Please retype only the lines below that run from the one containing "The width and" through the last line, both included, without altering a word.

### Study material ###

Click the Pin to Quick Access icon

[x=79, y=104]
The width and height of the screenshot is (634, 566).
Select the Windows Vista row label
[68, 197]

###

◆ **Reply to the task**
The width and height of the screenshot is (634, 566).
Select the Windows Vista row label
[68, 197]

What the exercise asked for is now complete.